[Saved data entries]
● ● ● ● ● ● ●

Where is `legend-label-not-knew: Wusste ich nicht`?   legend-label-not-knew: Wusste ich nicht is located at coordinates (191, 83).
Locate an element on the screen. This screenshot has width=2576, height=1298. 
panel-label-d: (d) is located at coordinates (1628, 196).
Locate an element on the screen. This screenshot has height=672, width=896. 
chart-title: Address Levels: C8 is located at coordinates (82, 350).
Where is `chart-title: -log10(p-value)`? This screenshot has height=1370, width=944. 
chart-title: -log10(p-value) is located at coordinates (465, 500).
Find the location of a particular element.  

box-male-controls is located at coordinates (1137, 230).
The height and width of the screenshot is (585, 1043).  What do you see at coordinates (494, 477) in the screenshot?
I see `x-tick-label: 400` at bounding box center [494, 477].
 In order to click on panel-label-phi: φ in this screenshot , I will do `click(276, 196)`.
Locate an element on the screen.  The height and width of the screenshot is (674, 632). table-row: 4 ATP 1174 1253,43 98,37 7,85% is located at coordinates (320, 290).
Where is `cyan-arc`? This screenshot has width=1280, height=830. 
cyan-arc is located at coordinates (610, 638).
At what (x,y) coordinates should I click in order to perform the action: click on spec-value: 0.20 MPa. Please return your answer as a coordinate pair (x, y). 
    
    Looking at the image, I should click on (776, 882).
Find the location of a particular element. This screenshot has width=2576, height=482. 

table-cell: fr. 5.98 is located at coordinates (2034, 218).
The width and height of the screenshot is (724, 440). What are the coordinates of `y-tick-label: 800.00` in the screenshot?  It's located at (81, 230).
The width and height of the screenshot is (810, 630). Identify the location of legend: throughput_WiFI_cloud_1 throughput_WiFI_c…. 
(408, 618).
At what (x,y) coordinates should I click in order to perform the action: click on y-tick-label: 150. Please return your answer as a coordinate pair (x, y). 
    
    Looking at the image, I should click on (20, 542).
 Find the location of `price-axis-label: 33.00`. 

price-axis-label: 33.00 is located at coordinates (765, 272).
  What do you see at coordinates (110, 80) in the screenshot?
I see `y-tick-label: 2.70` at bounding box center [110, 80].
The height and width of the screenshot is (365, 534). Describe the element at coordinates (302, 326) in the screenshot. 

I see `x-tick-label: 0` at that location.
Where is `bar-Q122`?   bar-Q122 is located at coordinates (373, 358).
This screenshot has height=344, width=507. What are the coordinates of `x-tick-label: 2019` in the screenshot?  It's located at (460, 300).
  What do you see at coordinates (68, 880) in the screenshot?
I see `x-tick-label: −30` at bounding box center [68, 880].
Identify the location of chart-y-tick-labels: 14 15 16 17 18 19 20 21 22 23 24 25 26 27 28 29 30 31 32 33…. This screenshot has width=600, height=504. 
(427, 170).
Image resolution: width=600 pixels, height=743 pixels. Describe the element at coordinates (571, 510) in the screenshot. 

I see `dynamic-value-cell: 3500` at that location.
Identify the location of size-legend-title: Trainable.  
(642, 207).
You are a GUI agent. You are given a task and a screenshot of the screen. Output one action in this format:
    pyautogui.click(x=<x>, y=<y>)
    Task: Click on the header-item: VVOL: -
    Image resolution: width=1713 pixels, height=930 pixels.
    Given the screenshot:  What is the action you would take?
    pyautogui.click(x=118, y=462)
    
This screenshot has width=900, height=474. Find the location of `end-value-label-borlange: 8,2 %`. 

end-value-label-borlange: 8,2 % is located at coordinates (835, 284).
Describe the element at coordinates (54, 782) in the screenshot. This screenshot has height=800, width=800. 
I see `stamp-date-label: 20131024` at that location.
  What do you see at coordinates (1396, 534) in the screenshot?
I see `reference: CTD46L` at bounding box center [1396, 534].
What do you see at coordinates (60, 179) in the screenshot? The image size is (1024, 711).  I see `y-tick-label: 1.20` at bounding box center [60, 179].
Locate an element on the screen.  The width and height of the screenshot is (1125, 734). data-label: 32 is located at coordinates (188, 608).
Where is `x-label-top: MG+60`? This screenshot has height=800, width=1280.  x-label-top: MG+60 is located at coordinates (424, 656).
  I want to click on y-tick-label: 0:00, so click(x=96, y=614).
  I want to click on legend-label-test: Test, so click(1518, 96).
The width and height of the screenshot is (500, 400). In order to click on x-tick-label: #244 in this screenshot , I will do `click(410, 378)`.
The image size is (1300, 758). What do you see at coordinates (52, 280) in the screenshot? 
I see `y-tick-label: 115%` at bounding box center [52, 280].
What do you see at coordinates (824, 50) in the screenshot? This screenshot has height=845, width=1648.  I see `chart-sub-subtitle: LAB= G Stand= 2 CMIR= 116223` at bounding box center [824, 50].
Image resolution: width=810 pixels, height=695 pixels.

● ● ● ● ● ● ●

• [Task details] How many lines in the data above contain the string "element"? Reply with the number alone.

• [Expected answer] 9